START DATA TO USE
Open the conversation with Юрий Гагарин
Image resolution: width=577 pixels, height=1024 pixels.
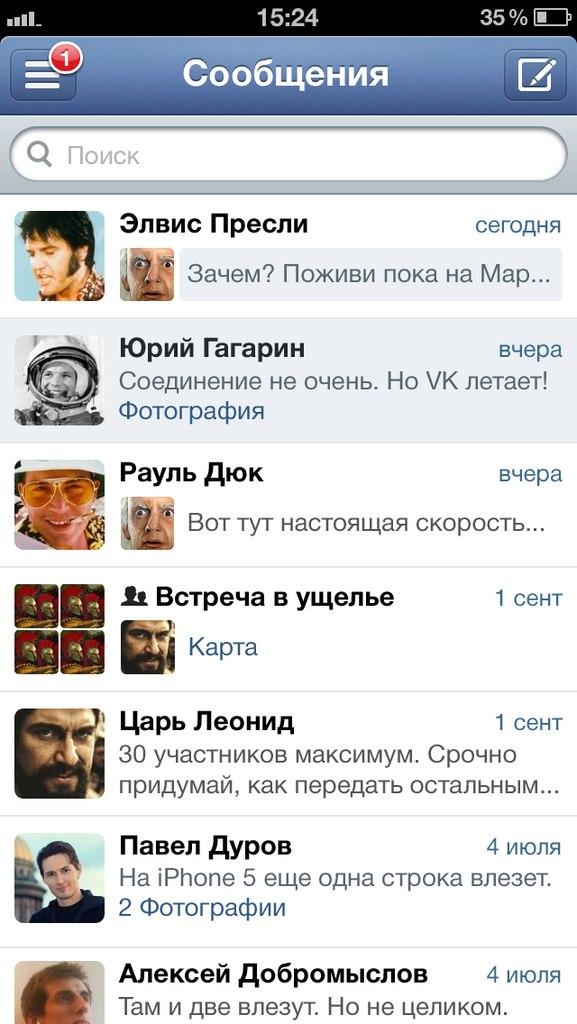coord(288,380)
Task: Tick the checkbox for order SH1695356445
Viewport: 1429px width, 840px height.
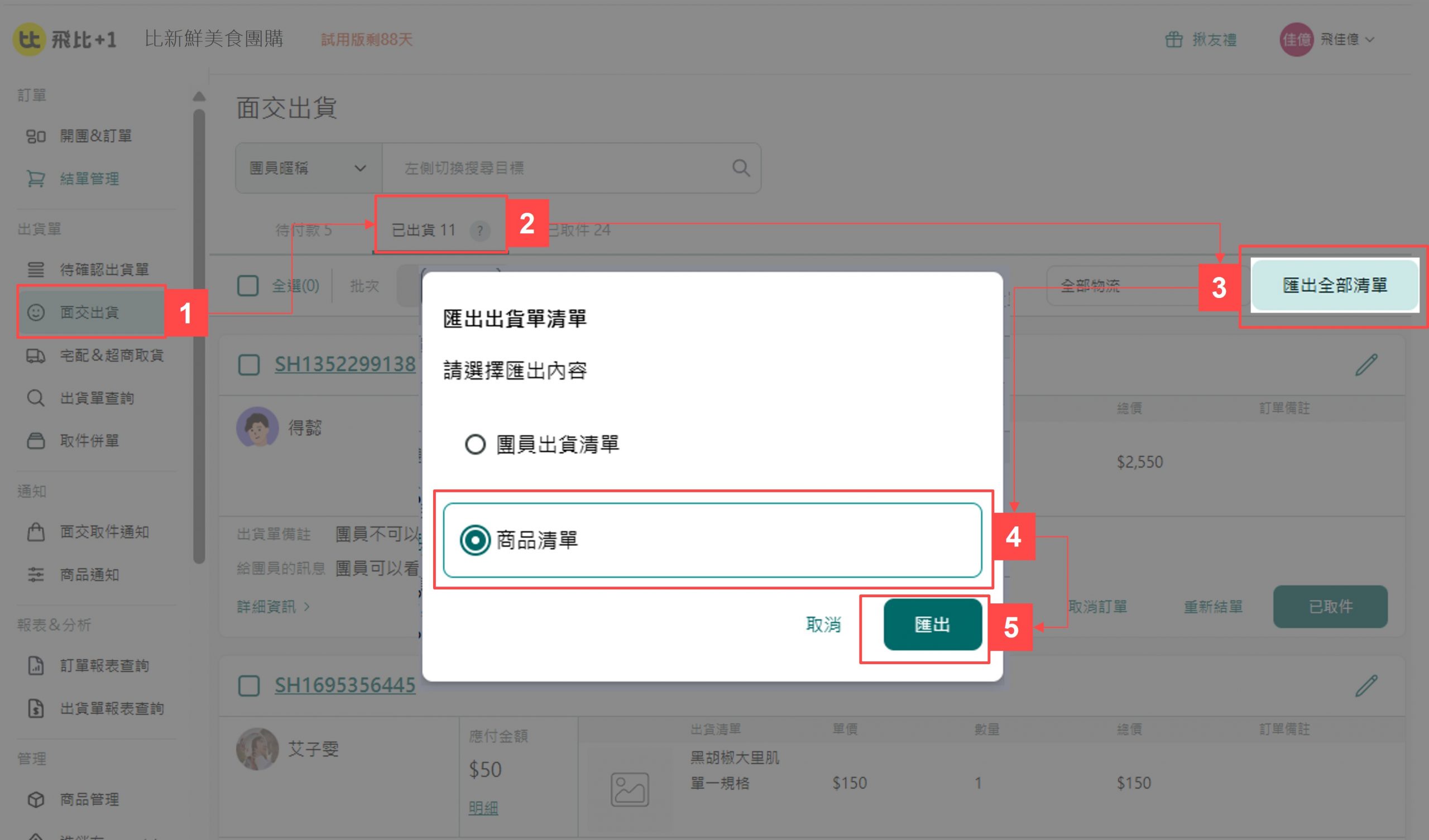Action: (249, 686)
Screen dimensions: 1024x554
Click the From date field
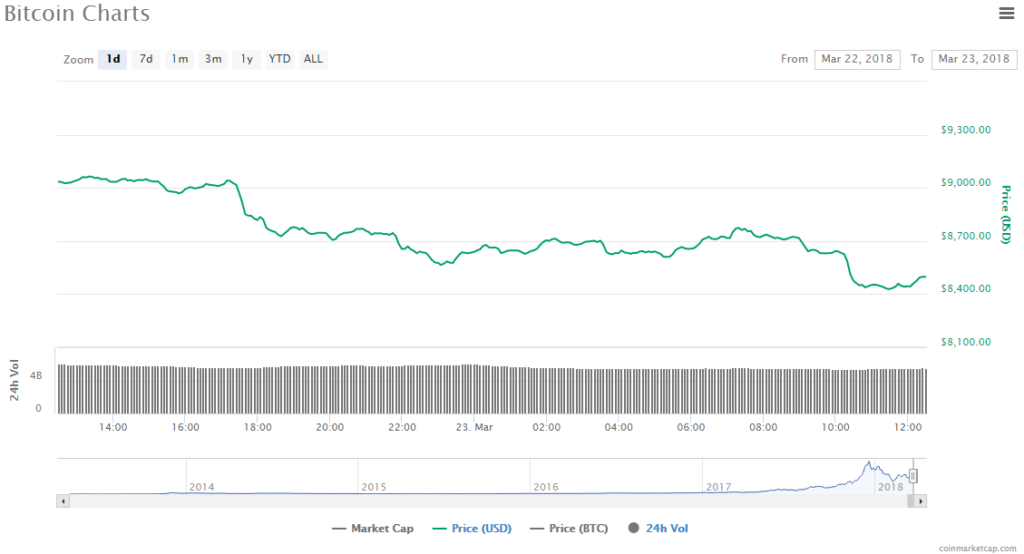pos(857,59)
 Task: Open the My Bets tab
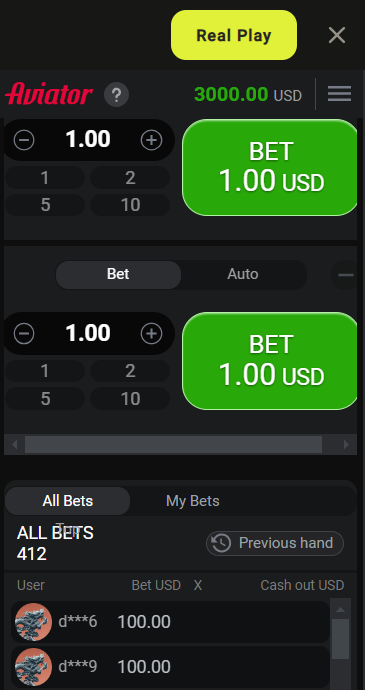tap(193, 501)
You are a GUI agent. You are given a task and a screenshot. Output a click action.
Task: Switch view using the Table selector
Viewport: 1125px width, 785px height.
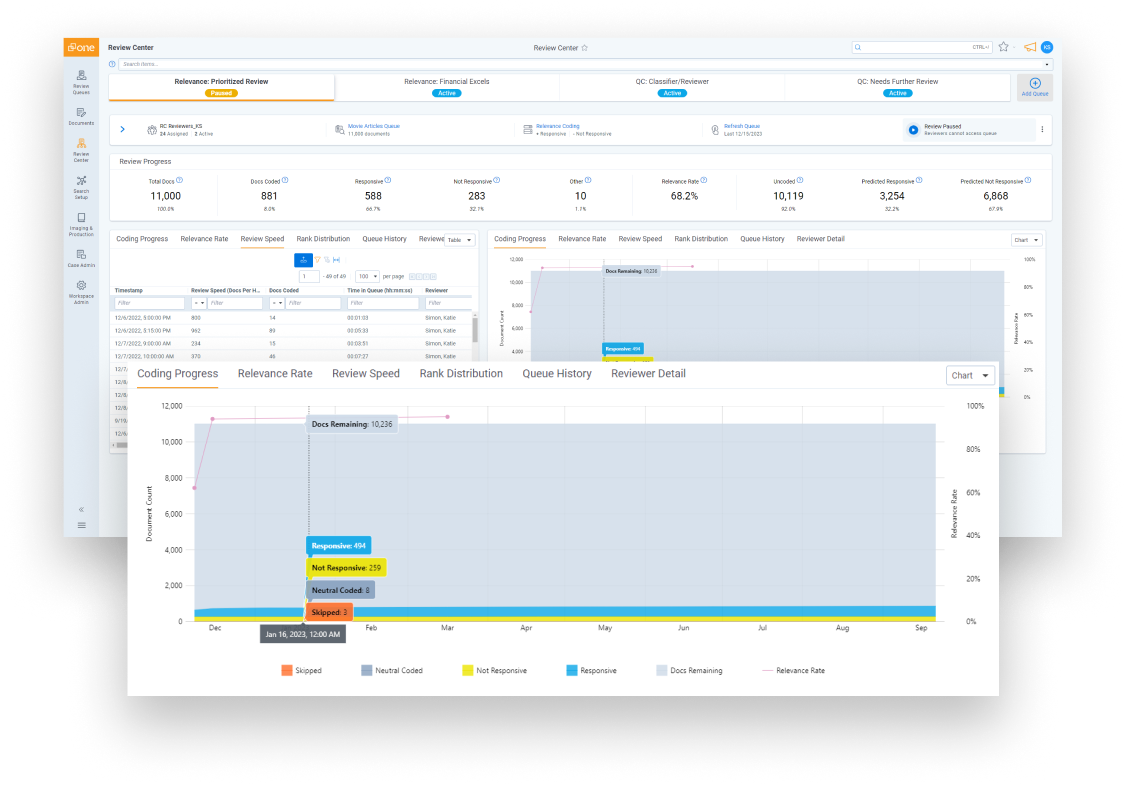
END DATA TO USE
REQUIRED WORK: Copy all of the rows above word for word, leaving out the pictures.

OUTPUT FOR THIS TASK:
Open the conversation with Юрий Гагарин
Image resolution: width=577 pixels, height=1024 pixels.
coord(288,380)
Task: Tick the checkbox for order SH1695356445
Viewport: 1429px width, 840px height.
Action: (249, 686)
Screen dimensions: 1024x554
Click the From date field
pos(857,59)
 Task: Open the My Bets tab
tap(193, 501)
You are a GUI agent. You are given a task and a screenshot. Output a click action.
Task: Switch view using the Table selector
Viewport: 1125px width, 785px height.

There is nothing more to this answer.